Case 2 – Atlas Air Service (Brussels I/Rome
I/CISG)
Air ChartersEurope Ltd, a Dutch company,
requests Atlas Air Service AG, a German
company, to repair aircraft in the Netherlands. The
aircraft are repaired in the Netherlands. Invoices of
€ 16,692.98 are not paid by Air ChartersEurope
Ltd. Payment should have been made into the
account which Atlas Air Service AG has with
Deutsche Bank in Berlin. Atlas Air Service AG
starts legal proceedings to get paid. In the contract
between the parties there is no choice of law or
jurisdiction clause. In an oral conversation which
took place when they
concluded the contract, both parties agreed that,
in case of legal problems, a Dutch court of law
would have jurisdiction.
a. What court(s) has/have jurisdiction in this case?
b. What law applies to the contract?
c. Does the CISG apply to the contract?
Case 3 – Powergen (Brussels I/Rome I/CISG)

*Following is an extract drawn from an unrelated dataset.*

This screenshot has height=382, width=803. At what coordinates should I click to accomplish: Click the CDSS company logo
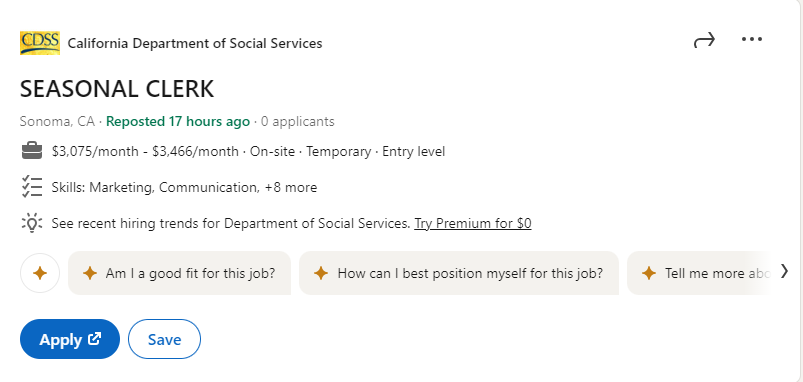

Powergen is a company which produces and sells
battery chargers. Powergen has its headquarters
in Arezzo in Italy. Powergen sells battery charges
to a Dutch company, Crepa Ltd.
The first business contact between Crepa Ltd and
Powergen takes place at the headquarters of
Powergen in Italy, further orders being sent to Mr
Lambrizzi, a representative of Powergen in the
Netherlands, who is also located in the
Netherlands.
All the sending of order confirmations and
invoices, as well as the production and delivery of
the products ordered by Crepa Ltd are done by the
head office in Italy. In 2012 Crepa Ltd receives a
shipment of battery chargers which are not all
functioning correctly. Upon first usage by a Crepa
client, the chargers have exploded. Powergen
credits Crepa Ltd for the dysfunctional chargers,
but Crepa refuses to pay a total of € 6,000 for
other shipments of chargers which are functioning
quite well. Powergen starts legal proceedings
against Crepa Ltd. In the contract there was no
choice of law or choice of court.
a.
Explain why the Dutch court is competent is
this case.
According to Crepa Ltd, the CISG does not apply
in this case because it is not an international
contract. Crepa Ltd placed the orders with Mr
Lambrizzi, a representative of Powergen in the
Netherlands.
b.
Is the statement by Crepa Ltd correct, i.e.
does the CISG apply in this case?Use the correct
article of the CISG when answering the question.
c.
Does Italian or Dutch law apply to the
contract?
d. Why is the question of whether Dutch or
Italian law applies to the contract relevant, even if
the CISG applies to the contract?
In the order confirmations from Powergen, it is
mentioned under ‘general sales conditions’,
among others, that: ‘For any further dispute the
only competent court is the Court of Arezzo.’
In this procedure, Crepa Ltd refuses to pay for the
Powergen deliveries because they have a lot of
damages from the exploding battery chargers. The
amount of damages is high because they have not
make any profit on the transaction and lost clients.
When Powergen starts the procedure against
Crepa Ltd, Crepa Ltd counter-claims for these
damages.
The Dutch court has the following reasoning
regarding the counter-claim:
‘The procedure in the counter-claim is a separate
proceeding in respect of which court will have to
examine separately whether it is competent to
deal with the claim. The Dutch court does not
consider itself entitled to hear the counter-claim
because Powergen has invoked the jurisdiction
clause which is printed on the order confirmation
which contains a valid choice within the meaning
of Article 23 Brussels I Regulation. This clause is
entered in a form which accords with practices
which are usual between the parties. During the
relationship between
Powergen and Crepa Ltd, Powergen always used
order confirmations stating this clause and Crepa
Ltd has never protested against it and tacitly
agreed to this clause, and the choice of law
therefore has become part of the ongoing
commercial relationship between the parties. The
exclusive jurisdiction of the court to decide the
counterclaim by Crepa Ltd, is in accordance with
this choice, the court of Arezzo in Italy. This
exclusive choice of court stands in the way the
application of Article 6 under 3 EEX.’
e.
Explain why the reasoning of the court
regarding the counterclaim is incorrect.